In the version designed to replace conventional gasoline engines, the diesel fuel is replaced with gasoline that’s mixed with an additive to make it more reactive, improving ignition of the fuel. Instead of having two fuel tanks, the car needs only one gasoline tank and a small reservoir the size of a window-washing-fluid bottle to hold the additive. Ordinary gas is injected by the port injector, and gas mixed with the additive is injected directly into the chamber. The result is an engine that’s 45 percent efficient, compared to about 30 percent efficient for conventional gasoline engines.
In both systems, the approach reduces engine pressure and temperature, which reduces the formation of smog-forming and other dangerous pollutants. The lower temperatures also reduce the amount of energy that’s lost to heat, making it available to drive the piston. “We extend the combustion event over a controlled period of time to get a gentle heat release that doesn’t lead to violent pressure rise and high temperatures in the combustion chamber,” Reitz says.
Robert Dibble, a professor of mechanical engineering at the University of California at Berkeley, says the new design “is a clever idea.” He says the two-fuel design could be difficult to get automakers and consumers to adopt, but he notes that current diesel after-treatment systems already require drivers to add a separate exhaust treatment fluid when refueling, so this barrier may be lower now. The version of the new design that uses a gasoline additive would only require refilling the additive every oil change, Reitz says, reducing the inconvenience.

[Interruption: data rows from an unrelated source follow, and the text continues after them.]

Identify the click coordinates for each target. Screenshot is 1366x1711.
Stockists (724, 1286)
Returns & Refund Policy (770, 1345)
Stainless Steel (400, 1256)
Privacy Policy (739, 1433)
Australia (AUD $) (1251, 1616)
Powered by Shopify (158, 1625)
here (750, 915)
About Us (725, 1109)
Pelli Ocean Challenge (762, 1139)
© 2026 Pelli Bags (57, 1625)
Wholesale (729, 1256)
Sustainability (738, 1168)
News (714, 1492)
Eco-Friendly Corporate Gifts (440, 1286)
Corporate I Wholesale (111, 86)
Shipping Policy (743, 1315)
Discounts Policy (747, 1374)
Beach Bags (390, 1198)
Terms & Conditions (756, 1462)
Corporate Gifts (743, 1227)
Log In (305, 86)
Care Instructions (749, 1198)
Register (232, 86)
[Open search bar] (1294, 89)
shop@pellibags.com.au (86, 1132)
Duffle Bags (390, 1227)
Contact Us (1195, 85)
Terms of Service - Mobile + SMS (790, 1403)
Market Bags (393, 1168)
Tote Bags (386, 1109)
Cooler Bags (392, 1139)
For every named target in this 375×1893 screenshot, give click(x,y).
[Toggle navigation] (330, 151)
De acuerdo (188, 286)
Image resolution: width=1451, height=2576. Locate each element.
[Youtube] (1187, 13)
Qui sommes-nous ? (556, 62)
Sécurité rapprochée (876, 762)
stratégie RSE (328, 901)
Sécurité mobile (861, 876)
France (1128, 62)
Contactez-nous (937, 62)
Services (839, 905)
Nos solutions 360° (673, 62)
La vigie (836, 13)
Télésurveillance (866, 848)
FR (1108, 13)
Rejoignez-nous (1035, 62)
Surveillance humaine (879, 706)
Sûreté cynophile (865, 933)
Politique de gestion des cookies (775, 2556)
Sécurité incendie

Dibble says that another researcher is taking a similar approach to improving engine efficiency, but his approach uses only one fuel. Bengt Johansson, head of the division of combustion engines at Lund University in Sweden, has shown high efficiencies and low emissions by controlling the timing and duration of combustion with multiple fuel injections. But unlike the UW-Madison method, which uses fuels with different combustion properties, Johansson’s approach controls combustion by creating regions within the combustion chamber with varying concentrations of fuel and air. One potential disadvantage is that, because of the high compression levels used, it requires a more expensive engine than those used in conventional gas-powered cars.